Exercise requirements
Copy every line below that has the word "size" in it.
--*--
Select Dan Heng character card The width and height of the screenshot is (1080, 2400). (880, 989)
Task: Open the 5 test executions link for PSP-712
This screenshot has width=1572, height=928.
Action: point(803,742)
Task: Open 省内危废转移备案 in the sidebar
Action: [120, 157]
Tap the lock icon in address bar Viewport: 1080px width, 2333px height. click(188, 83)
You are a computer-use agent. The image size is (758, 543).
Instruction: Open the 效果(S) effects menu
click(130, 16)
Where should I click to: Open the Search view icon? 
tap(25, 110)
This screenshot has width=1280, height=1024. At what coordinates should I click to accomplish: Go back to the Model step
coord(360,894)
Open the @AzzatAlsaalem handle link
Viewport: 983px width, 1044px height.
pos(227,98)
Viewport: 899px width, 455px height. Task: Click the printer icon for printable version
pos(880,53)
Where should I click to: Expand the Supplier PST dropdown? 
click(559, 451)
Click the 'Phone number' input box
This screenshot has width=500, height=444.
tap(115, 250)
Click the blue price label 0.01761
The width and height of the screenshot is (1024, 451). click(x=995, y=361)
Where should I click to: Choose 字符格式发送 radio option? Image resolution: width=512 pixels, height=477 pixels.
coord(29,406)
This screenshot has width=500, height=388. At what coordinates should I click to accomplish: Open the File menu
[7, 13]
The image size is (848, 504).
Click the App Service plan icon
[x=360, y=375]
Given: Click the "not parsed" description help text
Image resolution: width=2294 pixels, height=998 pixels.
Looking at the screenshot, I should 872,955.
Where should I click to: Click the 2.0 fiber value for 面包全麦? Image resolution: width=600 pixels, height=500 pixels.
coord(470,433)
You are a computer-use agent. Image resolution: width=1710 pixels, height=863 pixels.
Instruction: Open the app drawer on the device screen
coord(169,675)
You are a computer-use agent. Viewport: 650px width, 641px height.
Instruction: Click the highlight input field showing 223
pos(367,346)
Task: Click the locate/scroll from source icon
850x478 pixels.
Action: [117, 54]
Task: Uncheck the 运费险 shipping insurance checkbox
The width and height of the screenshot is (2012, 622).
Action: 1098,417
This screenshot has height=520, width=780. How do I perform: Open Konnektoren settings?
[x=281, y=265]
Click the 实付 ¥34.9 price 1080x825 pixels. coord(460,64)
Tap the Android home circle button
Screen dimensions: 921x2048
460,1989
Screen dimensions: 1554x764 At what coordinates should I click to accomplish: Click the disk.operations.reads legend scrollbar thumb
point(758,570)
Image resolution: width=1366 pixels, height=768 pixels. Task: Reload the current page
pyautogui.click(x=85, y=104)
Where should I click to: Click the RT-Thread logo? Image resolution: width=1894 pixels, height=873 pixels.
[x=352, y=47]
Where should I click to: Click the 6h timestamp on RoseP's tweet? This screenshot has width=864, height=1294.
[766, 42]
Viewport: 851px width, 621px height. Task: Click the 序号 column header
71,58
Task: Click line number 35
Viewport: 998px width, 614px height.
--*--
Result for this task
You are a computer-use agent. The image size is (758, 543).
The image size is (848, 504).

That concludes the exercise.